One thing that Biglaw Investor will likely concede is that the lawyers with the biggest “book” of business turn into partners. That book is usually repeat business. That is a whole different ball game.
So if the landscape contractor instead did some repeat business, like cutting lawns, then the 33% rate is not as much of an issue. One in 3 bids might turn into a weekly job. Then the ratio of bids to work goes way up.
My main business is more like smalllaw. I’ve seen many compensation schemes. Most lawfirms have a 3 way split of revenue. 1/3 goes to the person doing the work, 1/3 goes to overhead, and 1/3 is profit. Some places are more generous an pay 40-50% to the person doing the work, with less profit . Some have a lower overhead. My place tens to have super low overhead, and high pay outs.
With all that said, I don’t know why, but I know it happens – the owners (like me) get stuck doing anything that slips through the cracks. Some thing are decided – like taking on more accounting tasks to keep the overhead down. Some things just happen though – like pulling a weed in the parking lot, or picking up a cigarette butt by the door on the way in.
In the past my theory was this was some sort of passive aggression. My modern theory is that the employees just don’t see these things – they are unaware. The small example here can be extended though the spectrum of work performed. My old theory was everyone could be an owner if they had a chance. My modern theory is that some people are just not meant to be owners because they just don’t see what it takes to get it done. I’m not sure if everyone gets to decide, some things just happen. Doors are there to be opened.
thefinancebuffReader says
“My modern theory is that the employees just don’t see these things – they are unaware”
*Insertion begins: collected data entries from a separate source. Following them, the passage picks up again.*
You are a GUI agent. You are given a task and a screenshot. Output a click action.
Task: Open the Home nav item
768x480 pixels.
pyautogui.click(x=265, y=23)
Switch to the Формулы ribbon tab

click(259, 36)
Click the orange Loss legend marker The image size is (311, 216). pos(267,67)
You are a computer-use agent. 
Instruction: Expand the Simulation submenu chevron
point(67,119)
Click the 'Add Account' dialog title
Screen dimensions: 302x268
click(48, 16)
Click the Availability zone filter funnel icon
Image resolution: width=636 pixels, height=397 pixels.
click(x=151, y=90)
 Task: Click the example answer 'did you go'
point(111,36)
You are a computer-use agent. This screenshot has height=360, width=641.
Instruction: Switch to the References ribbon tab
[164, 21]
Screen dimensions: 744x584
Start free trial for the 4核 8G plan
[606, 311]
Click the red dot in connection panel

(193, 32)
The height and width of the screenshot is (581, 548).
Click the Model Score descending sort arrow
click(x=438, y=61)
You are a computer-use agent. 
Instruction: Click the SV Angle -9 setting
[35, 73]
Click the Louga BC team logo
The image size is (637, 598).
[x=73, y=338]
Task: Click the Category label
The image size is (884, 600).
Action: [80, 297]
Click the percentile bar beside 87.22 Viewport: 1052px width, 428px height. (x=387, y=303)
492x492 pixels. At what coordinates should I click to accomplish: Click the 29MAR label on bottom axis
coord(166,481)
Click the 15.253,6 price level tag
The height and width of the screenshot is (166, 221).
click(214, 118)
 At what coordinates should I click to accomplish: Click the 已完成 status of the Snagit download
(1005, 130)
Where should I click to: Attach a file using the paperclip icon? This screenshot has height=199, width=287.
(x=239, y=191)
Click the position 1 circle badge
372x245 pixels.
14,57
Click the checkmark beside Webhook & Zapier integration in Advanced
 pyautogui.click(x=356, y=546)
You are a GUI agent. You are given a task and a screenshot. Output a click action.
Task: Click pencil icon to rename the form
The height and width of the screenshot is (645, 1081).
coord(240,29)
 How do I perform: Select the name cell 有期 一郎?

“My modern theory is that some people are just not meant to be owners because they just don’t see what it takes to get it done. ”
Certainly there is some of that, but also because these people aren’t as invested in the company as you because they don’t own it, much like renters may not treat their houses with the same reverence as owners.
Peter says
I’m glad I didn’t know about this website until today. Otherwise, I would’ve read this article. I wouldn’t have started my business and invested in real estate. I’d still be working in 9-5 job earning a lot less than I earn now and afraid of losing my job.
Harry Sit says
Have you heard of survivorship bias? A successful business owner or real estate investor by definition should’ve started their business or invested in real estate. The unsuccessful ones are no longer called a business owner or real estate investor.
Peter says
I didn’t know I’d become a successful business owner and real estate investor. It took a lot of hard work. If I had read your article, I wouldn’t have started because, obviously, you know what you’re talking about. Regarding survivorship bias, how does it not apply to employees like Tim Cook?
BTW, you didn’t mention that long-term full-time secure jobs, thanks to technology, are going away. Skills acquired over many years of employment are becoming obsolete very quickly. More and more people have to work on contract basis w/o 401k and insurance. And technology advances daily. Also, you didn’t mention that US tax laws favor small business owners rather than employees.
“Whether the business is successful, I still get paid”. No. If the business is not successful, employees get laid off before the business is closed. Sometimes, long before. Owners will try very hard to stay in business. They may be able to sell it when costs are reduced while employees look for jobs.
Of course, business ownership is not for everyone. Thorough analysis has to be done before going in. A person would be a good entrepreneur but a particular situation may not be advantageous to start. Someone may not have a clue how to run a business but may have an enormous opportunity that will allow room for errors.
Overall, it’s such a pleasure to be a business owner than an employee even if a business doesn’t generate huge profit.